Did he offer or accept transparency? Or do you just gotta get over it? What's he willing to do to help you?

ETA: how much longer? As long as it takes you and as long as he can stand? What's with the timeline? He betrayed you in a horrible way and I think he's still cheating if he gets defensive when you ask questions. And there is a difference between defensive and frustrated about the continued lack of trust.


----------



## jennz (Jul 14, 2012)

Cherry, you are correct, I am not really sure if it was frustration or being defensive. I guess only time will tell, perhaps defensive was too harsh of a word. He has agreed to transparency, so we will see how it goes, how transparent he actually becomes will give me the answer.


----------



## Cherry (Sep 23, 2009)

There comes a point where you do bear some of the responsibility to move forward. In my case, I still question when I see a strange number on his phone, or I search his history. Those times are becoming less because I never do find anything... It's been a year or so. And he has been the calm for me when my fire starts igniting... He reassures me that everything is on the right path and that he cares about his family unit more than anything. He goes so far as to ask how else he can prove it. I tell him to just continue to calm me when I have a trigger.

Good luck to y'all 

ETA: he does come off frustrated at times... I call him on it and ask him how frustrated do you think I was trusting you were being a faithful H for all that time you were fvcking around on me? It's not real productive, but it happens and we argue and calm down and discuss and get things back in prospective. It does take some work and strength.


----------



## Chris Taylor (Jul 22, 2010)

Because he (and I) have been unfaithful, we have to expect a certain amount of anxiety and suspicion from out partners and when something triggers this, we have to fully understand our partner's reactions.

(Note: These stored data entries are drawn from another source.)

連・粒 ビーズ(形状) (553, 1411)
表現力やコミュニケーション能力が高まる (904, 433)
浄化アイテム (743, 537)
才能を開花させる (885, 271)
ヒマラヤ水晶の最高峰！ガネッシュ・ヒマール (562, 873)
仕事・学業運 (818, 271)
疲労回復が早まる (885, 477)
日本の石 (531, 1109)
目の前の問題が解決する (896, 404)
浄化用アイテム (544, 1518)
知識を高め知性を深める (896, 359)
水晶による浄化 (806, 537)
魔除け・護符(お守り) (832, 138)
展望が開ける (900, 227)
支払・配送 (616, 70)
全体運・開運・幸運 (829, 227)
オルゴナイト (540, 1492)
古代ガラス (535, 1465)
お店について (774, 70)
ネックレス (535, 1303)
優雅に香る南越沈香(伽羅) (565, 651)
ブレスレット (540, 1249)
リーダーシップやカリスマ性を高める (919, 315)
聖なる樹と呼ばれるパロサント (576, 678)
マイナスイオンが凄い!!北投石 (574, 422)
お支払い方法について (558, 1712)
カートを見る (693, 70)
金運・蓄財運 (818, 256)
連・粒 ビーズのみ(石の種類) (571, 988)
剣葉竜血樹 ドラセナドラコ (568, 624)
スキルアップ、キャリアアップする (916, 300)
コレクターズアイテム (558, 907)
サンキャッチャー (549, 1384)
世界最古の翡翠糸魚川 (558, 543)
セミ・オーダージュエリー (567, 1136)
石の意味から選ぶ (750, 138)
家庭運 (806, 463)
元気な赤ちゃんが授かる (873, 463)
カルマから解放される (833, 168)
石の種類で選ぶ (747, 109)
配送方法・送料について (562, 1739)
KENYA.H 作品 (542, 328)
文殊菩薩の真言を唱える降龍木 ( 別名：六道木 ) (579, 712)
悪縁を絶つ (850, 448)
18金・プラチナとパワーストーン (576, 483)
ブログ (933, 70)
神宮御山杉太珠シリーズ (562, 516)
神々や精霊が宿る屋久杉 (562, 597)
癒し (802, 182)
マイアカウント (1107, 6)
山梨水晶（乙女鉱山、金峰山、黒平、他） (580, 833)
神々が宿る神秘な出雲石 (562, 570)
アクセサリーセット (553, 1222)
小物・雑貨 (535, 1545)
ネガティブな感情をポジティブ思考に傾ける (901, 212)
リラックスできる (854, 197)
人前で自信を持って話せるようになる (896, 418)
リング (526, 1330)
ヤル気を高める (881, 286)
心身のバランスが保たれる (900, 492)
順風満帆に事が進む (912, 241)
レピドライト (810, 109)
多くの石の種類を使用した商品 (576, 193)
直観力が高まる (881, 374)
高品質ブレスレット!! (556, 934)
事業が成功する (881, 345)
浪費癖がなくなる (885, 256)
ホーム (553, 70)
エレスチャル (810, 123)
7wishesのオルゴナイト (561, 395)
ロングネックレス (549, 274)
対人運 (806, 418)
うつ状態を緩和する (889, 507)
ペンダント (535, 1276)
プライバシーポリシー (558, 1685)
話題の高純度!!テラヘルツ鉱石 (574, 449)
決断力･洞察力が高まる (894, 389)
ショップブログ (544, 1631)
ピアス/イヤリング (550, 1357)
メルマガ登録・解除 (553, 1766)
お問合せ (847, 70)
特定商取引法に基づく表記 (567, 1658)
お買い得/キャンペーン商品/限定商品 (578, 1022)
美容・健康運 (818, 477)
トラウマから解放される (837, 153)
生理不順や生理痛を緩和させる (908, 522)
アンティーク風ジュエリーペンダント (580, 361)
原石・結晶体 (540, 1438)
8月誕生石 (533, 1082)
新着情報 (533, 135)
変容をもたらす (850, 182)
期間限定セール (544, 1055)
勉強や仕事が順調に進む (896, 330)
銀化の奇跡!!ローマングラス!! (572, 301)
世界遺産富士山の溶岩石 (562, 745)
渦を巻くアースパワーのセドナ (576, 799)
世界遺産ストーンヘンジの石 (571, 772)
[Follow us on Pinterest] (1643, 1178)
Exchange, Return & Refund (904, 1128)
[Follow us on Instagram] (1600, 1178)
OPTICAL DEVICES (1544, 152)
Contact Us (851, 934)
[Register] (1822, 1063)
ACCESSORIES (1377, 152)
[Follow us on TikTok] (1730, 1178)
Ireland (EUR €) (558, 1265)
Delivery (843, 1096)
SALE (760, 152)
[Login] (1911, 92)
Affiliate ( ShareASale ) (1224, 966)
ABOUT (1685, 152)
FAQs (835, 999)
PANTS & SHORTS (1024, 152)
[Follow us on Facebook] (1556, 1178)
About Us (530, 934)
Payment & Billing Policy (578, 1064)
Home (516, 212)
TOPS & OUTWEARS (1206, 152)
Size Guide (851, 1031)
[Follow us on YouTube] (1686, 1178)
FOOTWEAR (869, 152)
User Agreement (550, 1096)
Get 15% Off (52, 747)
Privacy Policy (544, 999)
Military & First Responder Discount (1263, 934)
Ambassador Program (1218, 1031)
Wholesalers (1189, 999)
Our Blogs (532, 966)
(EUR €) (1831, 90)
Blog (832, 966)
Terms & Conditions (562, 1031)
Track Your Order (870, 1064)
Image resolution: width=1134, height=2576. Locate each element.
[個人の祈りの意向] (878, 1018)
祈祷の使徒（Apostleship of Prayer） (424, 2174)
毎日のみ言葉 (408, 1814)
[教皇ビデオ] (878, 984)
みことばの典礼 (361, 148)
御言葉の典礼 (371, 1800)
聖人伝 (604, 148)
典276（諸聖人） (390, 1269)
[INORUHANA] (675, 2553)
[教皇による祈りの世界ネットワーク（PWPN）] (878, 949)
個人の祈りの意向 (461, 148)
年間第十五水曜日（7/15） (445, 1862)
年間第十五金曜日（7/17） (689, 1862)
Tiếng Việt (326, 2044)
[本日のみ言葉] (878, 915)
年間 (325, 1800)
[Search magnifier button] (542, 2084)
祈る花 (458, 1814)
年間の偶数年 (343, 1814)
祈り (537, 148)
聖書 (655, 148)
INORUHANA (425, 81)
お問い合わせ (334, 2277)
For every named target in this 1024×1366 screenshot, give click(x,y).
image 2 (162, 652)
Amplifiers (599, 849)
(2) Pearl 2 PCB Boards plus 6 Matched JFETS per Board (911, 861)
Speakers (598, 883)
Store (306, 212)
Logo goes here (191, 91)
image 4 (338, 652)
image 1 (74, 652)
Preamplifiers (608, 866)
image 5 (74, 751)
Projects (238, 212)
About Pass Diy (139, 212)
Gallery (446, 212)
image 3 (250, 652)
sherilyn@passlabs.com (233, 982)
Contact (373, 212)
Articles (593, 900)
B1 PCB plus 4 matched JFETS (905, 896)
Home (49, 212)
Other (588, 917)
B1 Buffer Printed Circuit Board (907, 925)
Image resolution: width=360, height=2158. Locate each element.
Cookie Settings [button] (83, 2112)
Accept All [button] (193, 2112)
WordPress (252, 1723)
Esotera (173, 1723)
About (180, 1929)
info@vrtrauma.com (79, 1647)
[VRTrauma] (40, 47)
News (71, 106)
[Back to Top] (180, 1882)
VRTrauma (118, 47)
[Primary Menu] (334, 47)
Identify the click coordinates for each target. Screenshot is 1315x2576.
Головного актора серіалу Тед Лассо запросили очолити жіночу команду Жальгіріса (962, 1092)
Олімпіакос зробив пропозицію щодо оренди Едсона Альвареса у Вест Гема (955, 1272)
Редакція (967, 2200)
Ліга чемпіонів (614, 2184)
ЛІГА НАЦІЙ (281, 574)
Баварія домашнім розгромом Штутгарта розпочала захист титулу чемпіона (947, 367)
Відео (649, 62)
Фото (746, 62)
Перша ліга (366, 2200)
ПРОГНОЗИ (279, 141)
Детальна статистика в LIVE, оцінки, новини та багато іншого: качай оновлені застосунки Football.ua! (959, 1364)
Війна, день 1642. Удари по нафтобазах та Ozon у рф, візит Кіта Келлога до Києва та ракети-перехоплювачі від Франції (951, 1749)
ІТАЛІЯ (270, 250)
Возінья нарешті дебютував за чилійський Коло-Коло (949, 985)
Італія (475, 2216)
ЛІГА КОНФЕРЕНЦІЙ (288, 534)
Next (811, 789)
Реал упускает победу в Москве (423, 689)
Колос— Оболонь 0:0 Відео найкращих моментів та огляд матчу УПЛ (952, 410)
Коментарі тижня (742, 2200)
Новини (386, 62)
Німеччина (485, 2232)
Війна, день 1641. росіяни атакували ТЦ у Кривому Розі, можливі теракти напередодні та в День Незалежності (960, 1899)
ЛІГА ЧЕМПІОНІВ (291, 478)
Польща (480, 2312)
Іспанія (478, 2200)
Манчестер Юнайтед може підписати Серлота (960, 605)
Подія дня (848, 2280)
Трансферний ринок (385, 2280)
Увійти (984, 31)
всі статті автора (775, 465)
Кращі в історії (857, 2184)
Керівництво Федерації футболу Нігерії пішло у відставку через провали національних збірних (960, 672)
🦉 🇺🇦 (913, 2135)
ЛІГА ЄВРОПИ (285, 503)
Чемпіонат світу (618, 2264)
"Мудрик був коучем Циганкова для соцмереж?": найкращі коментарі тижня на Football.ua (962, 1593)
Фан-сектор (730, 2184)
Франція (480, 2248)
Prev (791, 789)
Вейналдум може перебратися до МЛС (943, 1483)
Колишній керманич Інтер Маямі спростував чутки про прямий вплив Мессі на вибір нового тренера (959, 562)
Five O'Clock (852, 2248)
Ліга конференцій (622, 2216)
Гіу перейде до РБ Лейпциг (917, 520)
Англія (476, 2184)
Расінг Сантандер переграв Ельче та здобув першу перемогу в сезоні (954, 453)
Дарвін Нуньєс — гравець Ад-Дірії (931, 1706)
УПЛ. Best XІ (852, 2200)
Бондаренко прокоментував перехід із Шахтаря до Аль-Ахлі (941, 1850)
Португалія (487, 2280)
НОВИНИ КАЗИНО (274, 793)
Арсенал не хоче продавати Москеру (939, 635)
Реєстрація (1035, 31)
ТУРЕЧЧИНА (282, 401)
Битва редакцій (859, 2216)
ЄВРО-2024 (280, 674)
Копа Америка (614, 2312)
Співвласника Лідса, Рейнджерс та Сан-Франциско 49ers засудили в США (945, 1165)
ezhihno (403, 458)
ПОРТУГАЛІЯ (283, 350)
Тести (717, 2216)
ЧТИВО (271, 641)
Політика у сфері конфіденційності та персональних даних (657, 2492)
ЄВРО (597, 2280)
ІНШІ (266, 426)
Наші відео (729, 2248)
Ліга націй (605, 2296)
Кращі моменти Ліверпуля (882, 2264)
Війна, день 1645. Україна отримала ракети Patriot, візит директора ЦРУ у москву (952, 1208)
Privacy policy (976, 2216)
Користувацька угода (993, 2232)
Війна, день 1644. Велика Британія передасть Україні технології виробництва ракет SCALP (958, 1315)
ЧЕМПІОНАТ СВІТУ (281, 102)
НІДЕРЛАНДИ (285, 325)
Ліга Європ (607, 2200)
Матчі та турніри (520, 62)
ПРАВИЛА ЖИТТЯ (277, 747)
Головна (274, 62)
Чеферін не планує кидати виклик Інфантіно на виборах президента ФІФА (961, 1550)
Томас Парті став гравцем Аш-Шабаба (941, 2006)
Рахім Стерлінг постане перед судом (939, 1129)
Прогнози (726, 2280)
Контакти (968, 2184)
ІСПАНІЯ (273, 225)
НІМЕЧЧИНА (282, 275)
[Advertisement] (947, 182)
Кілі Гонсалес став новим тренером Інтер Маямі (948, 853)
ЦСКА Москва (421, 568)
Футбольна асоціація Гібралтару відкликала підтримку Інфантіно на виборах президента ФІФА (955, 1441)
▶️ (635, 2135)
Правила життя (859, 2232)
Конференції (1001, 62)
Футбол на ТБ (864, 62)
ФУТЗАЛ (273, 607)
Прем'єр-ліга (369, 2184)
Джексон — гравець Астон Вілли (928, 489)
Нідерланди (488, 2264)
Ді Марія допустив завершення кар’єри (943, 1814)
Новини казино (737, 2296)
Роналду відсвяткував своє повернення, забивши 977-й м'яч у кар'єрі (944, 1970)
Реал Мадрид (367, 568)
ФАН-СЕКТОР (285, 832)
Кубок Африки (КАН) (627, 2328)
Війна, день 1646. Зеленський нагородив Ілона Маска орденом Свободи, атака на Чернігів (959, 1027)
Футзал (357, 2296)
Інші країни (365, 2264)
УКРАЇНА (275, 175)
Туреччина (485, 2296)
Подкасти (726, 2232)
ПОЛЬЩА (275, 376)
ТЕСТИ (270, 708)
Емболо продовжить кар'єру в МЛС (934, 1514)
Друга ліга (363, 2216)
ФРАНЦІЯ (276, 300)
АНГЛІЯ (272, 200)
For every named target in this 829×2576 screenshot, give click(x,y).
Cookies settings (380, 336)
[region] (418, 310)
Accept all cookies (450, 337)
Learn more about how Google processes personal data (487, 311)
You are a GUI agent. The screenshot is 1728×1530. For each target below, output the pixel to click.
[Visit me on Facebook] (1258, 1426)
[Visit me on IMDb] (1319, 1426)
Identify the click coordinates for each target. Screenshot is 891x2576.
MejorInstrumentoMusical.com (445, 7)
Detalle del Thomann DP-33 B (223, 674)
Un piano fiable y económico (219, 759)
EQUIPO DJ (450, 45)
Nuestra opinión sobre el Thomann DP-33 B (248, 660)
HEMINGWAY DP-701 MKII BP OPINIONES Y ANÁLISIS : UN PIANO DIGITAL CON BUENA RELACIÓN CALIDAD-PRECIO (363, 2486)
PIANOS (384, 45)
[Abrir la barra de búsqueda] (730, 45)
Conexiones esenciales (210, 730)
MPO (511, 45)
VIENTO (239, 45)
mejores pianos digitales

But there does have to come a point where you can move forward and despite all he has done and what people here tell you he has to do, the only person who can move forward is you.

After 5 years I told my wife that I have done everything she asked... transparency, openness, communication but whenever there was a disagreement, my affair was the fallback position to fight from.

I don't like to use the words "get over it" but eventually you do have to do that. Whether it's "forgive, but never forget" or "trust, but verify" or whatever words you use, if you can't move forward the relationship will never heal.


----------



## jennz (Jul 14, 2012)

I like the trust but verify phrasing, that is exactly where I am emotionally and where I think I will remain for at least a little while. I really want to trust him and I believe that I do, it is just that every once in a while I get an unsure feeling and would like to verify. Thank you for that, I will use that phrasing with him!!!


----------



## Chris Taylor (Jul 22, 2010)

jennz said:


> I like the trust but verify phrasing, that is exactly where I am emotionally and where I think I will remain for at least a little while. I really want to trust him and I believe that I do, it is just that every once in a while I get an unsure feeling and would like to verify. Thank you for that, I will use that phrasing with him!!!



I have to give full attribution to Ronald Reagan on that phrase.


----------



## Goldmember357 (Jan 31, 2012)

NO YOU SHOULD NOT

LEAVE

you are only setting yourself up for future heartache. but its whatever people rarely listen to good advice


----------